Paolini, liberata da un macigno di ansia e responsabilità, ha fatto una partita splendida, fuori da ogni pronostico contro Świątek: per la prima volta in un loro scontro, la nostra numero uno ha strappato un set alla polacca ed è rimasta competitiva fino all’ultima palla. Świątek poi è riuscita a vincere, ma ha solo rimandato l’inevitabile. Annullato un set point nel primo e un vantaggio di 5 game a 1 nel secondo, le medaglie d’oro olimpiche Errani e Paolini hanno chiuso la pratica con un doppio 7-5.

Con quella vittoria ha inizio il capitolo conclusivo di questo piccolo racconto mitopoietico di una nuova generazione di tenniste italiane: l’ultima sfida contro la Slovacchia e Rebecca Šramková. Ha aperto le danze Bronzetti, vittoriosa su Viktória Hrunčáková. La nostra, che ormai era diventata una specie di yogini e aveva raggiunto l’atarassia – dopo la premiazione ha ammesso che «di solito piango, da quanto sono felice non riesco, non mi scendono neanche le lacrime» –, ha liquidato la faccenda in due set dopo che era stata sotto nel secondo per 4-2 e servizio dell’avversaria (6-2, 6-4).

Poi è stato il turno di Paolini contro Šramková, l’imbattuta.
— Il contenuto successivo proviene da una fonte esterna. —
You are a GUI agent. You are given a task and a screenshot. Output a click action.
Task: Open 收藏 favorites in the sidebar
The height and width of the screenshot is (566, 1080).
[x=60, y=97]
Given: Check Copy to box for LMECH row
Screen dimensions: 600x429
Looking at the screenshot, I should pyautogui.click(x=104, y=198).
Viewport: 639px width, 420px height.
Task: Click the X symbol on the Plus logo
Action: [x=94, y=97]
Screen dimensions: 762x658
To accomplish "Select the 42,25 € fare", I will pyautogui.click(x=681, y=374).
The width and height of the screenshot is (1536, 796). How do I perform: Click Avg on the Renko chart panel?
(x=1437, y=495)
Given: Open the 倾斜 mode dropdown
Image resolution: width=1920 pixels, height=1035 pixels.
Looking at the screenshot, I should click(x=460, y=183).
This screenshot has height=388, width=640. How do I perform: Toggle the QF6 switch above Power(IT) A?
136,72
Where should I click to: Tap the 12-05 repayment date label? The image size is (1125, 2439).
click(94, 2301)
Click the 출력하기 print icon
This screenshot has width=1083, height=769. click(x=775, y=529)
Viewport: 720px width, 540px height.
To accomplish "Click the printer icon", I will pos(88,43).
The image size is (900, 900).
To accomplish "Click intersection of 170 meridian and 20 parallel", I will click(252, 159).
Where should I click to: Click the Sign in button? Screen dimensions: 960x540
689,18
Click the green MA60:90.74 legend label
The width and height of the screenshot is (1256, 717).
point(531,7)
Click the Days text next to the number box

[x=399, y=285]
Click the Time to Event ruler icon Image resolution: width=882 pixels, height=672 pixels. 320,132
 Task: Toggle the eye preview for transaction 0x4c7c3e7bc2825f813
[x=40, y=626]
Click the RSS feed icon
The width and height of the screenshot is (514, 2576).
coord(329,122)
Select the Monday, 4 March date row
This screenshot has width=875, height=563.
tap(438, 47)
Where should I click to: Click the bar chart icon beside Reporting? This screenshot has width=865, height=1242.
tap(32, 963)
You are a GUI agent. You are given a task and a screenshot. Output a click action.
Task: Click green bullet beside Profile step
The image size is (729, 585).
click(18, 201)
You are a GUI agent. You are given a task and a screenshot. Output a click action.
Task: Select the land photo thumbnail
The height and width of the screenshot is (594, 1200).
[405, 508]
Era il 113esimo match in stagione per la numero quattro al mondo e alle WTA Finals aveva dato segni evidenti di spossatezza, sia in singolare che in doppio. È stato chiaro fin da quasi subito che qua la faccenda è diversa: «Sono cotta, però oggi ripetevo a me stessa “dai Jas l’ultimo sforzo teniamo duro teniamo duro” ed è andata bene. Quando le energie iniziano a essere un pochino meno, aiuta tanto avere il supporto delle altre giocatrici». La ventottenne toscana, che era in svantaggio nei precedenti con la slovacca (2 partite vinte, 4 perse), ieri ha concesso solo tre game, giusto il tempo di prendere le misure con la risposta (6-2, 6-1). E così è finita, in poco meno di tre ore, la finale della quinta BJK Cup vinta dall’Italia. La prima della nuova generazione.

Paolini, che in fin dei conti è una formichina lavoratrice e per sua natura sempre pragmatica, ha detto in conferenza stampa: «Qualche anno fa nessuno ci avrebbe dato una lira. Anche io personalmente mi sentivo molto distante dal poter vincere questa competizione. Oggi eccoci qua». Garbin in soli sette anni è riuscita nell’impossibile. Ce la stava per fare anche in sei, prima che Paolini scoprisse la misura del suo potenziale: «È stato un viaggio incredibile. Ci speravamo era un sogno che sapevo che le ragazze potevano conquistare. Questo sarebbe proprio il momento giusto per lasciare perché più di così non so cosa desiderare».